Je me rends compte, en bossant les oraux d'agreg, qu'il y a des résultats qu'on ne peut retenir dans les moindres détails.
Alors, comment font les profs du supérieur quand ils enseignent certaines notions? Apprennent-ils par coeur ou ils fabriquent leurs cours peu de temps avant de l'enseigner?
Merci

[Titre initial : comment on retient?]

Réponses

  • Enseigner n'a rien à voir avec préparer un concours qu'on passe contraint et forcé.
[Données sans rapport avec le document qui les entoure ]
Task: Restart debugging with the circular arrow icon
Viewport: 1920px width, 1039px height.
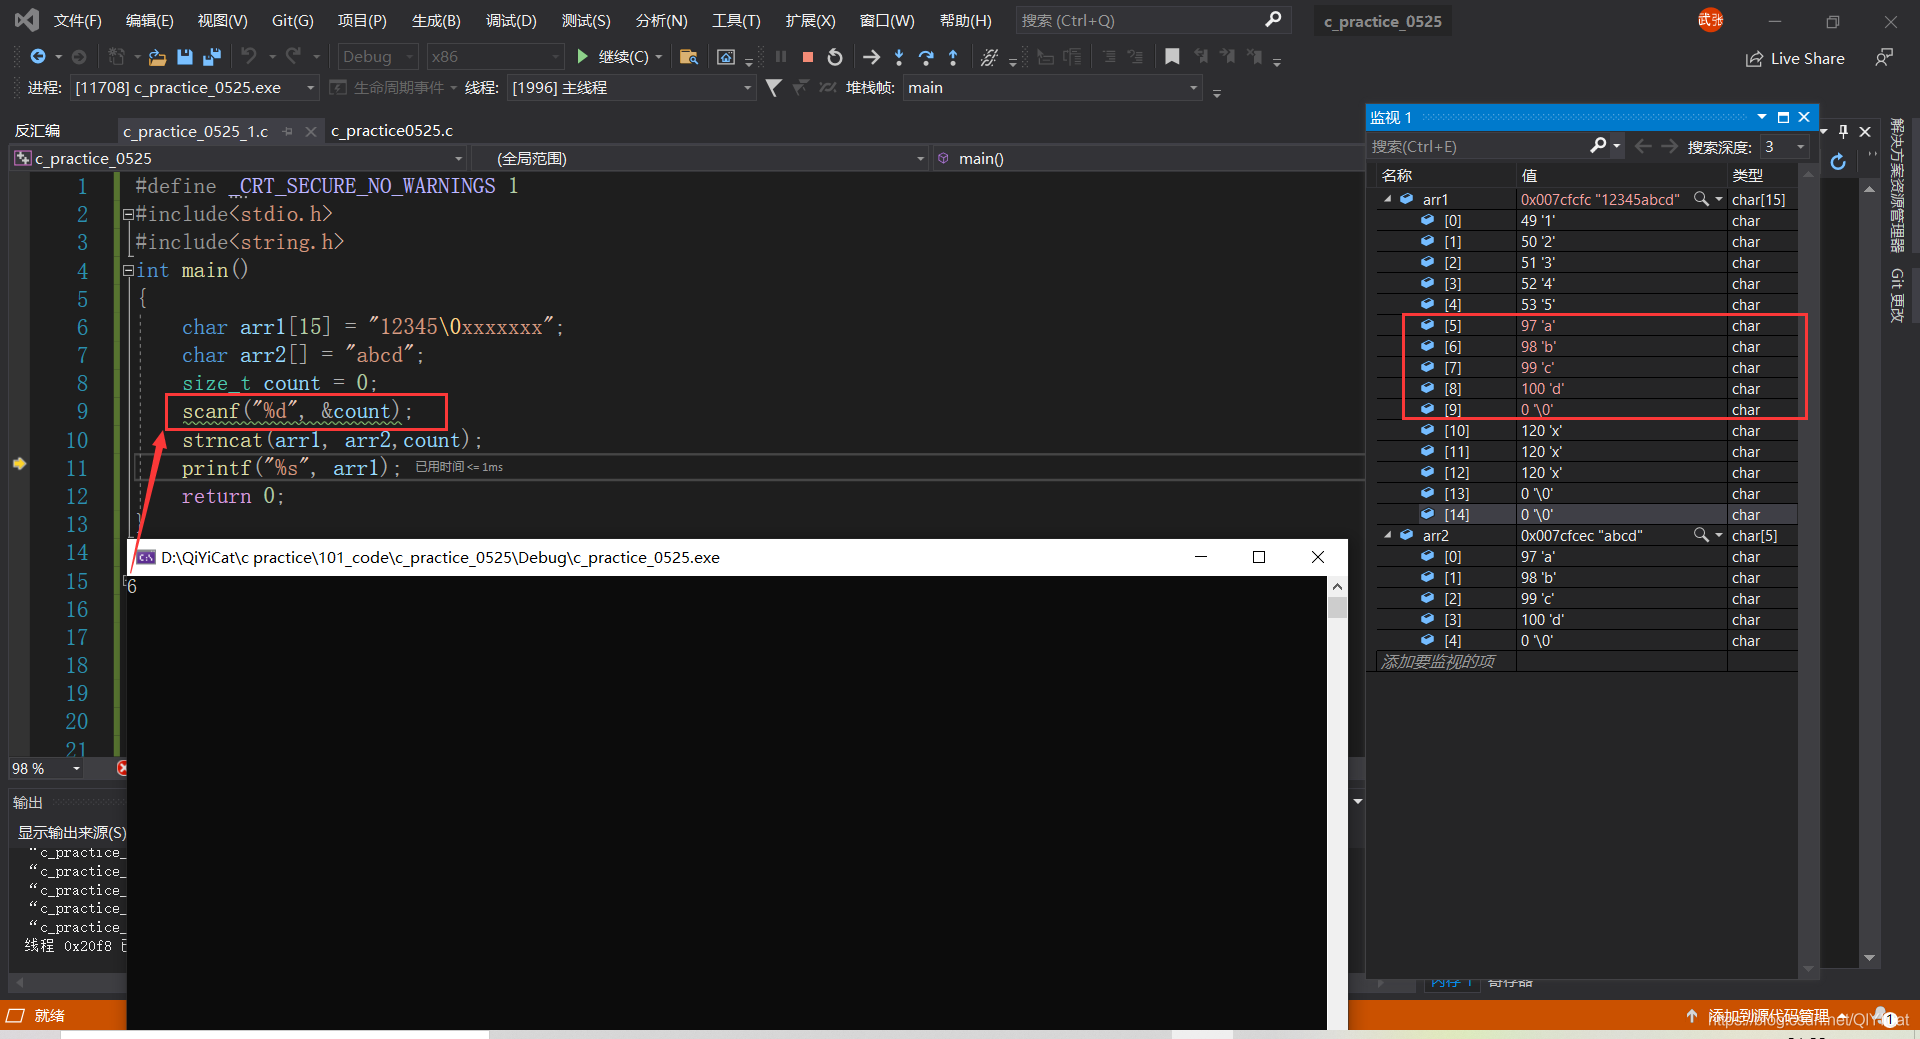Action: 835,57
Ce que tu n'imprimes pas pour l'agreg (ou n'importe quelle autre "corvée", même après l'avoir revu 150 fois), quand tu es "au restaurant et détendu", on te le dit une demi-fois et tu ne l'oublies jamais.

    De plus, "la quantité totale réelle d'octets" en maths est très petite avant le M2 recherche, ça doit contenir sur 25 à 30 pages tout compris*** et de plus du fait que ce soit prouvable, il n'y a pas "vraiment besoin" de le retenir, puisque c'est déductible** rapidement de noyaux principaux très courts en termes de place qu'ils tiennent.

    De ce fait, les enseignants (du supérieur) ne se posent même pas la question (en moyenne je pense, il y aura toujours des stressés), j'ai même l'impression qu'en mode routine, ils ne pensent même pas que le lendemain, 14H plus tard, ils seront en train d'exposer un truc à un auditoire. A mon avis, ça doit être pareil en CPGE, le gros de leur boulot est la correction continuelle de copies et la distribution de devoirs. Ca n'empêche aucune de ces personne d'être comme toi, à savoir d'avoir l'impression de ne rien savoir et de ne rien arriver à retenir si tu les mets dans une situation de stress. (Pense à la conduite d'une voiture par exemple: tu as dû t'apercevoir que c'est quand le moniteur ou l'inspecteur était à côté de toi que tu tremblais, mais tu n'avais plus aucun "doute", seul au volant (à tort ou à raison)). Bin c'est un peu pareil. Et bien entendu, j'ai résumé, les choses sont plus nuancées. Mais l'écart entre la corvée et la routine tranquille est à peine caricaturée dans ce que je viens de te dire.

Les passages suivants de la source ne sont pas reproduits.